### WHAT TO DO:
Every line below between the line holding "Given: Click Extreme" and the line holding "Screen dimensions: 850x565", inclusive, should be repeated exactly, and all other lines omitted.

### RECORDS PROVIDED:
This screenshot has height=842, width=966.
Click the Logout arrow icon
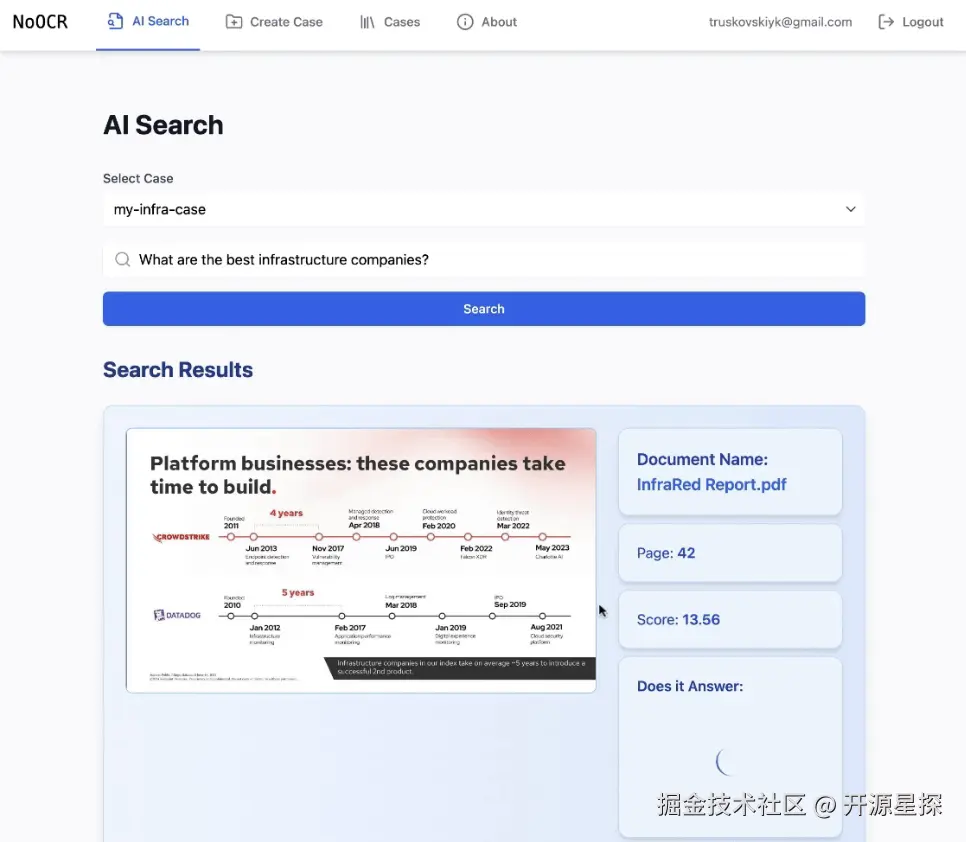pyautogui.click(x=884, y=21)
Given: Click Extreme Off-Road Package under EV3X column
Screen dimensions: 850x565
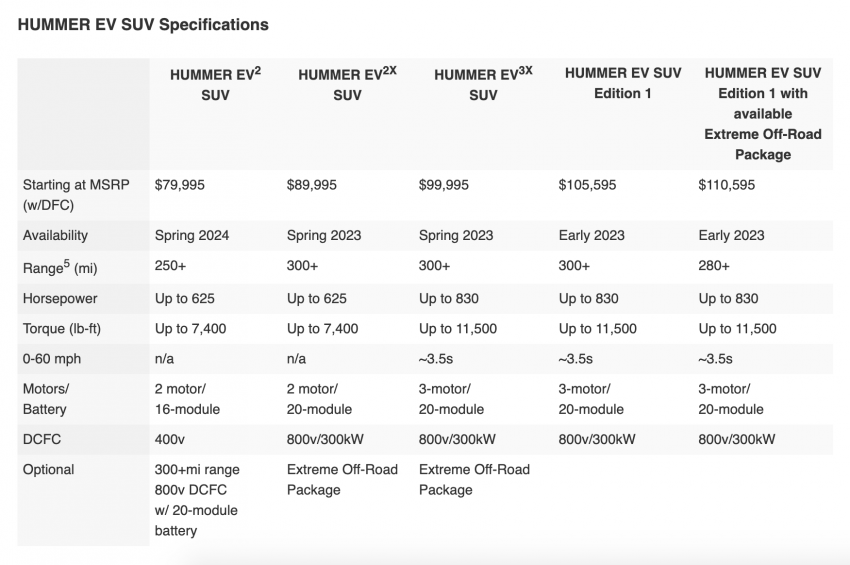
* * *
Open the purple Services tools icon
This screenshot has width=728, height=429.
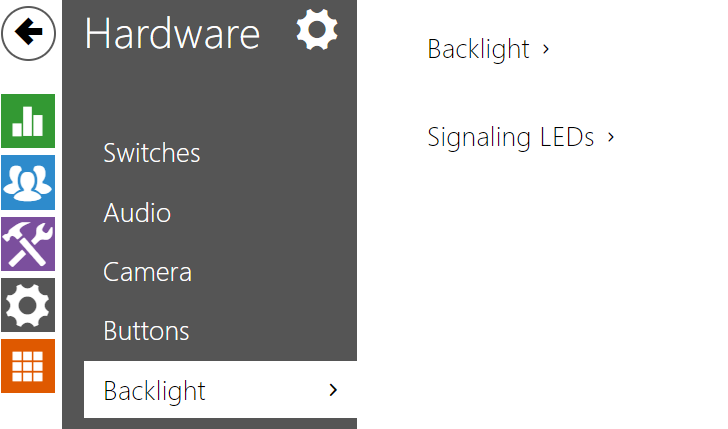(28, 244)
* * *
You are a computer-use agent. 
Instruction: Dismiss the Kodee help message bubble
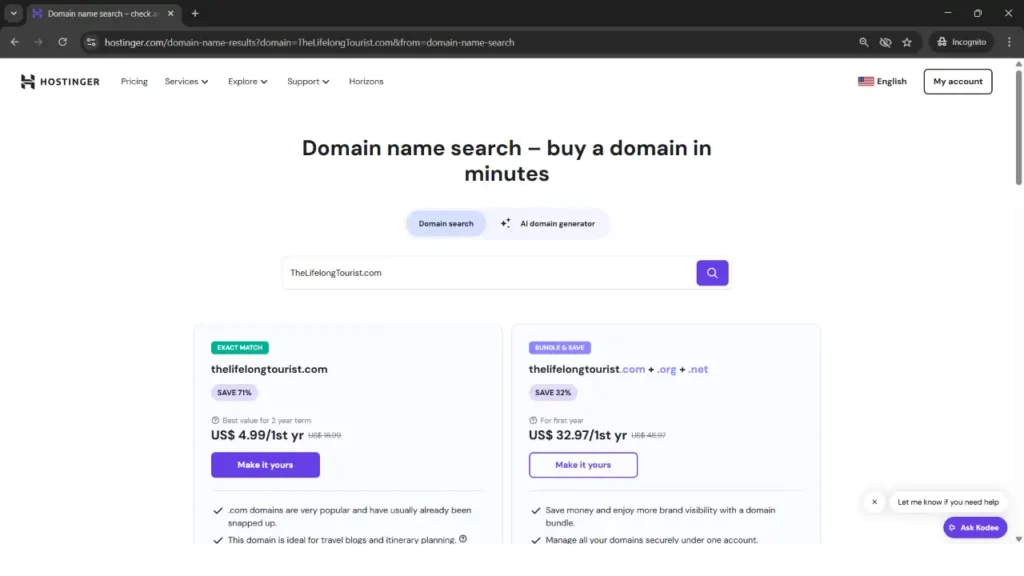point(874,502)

### EXERCISE RESULT:
Given: Click Extreme Off-Road Package under EV3X column
Screen dimensions: 850x565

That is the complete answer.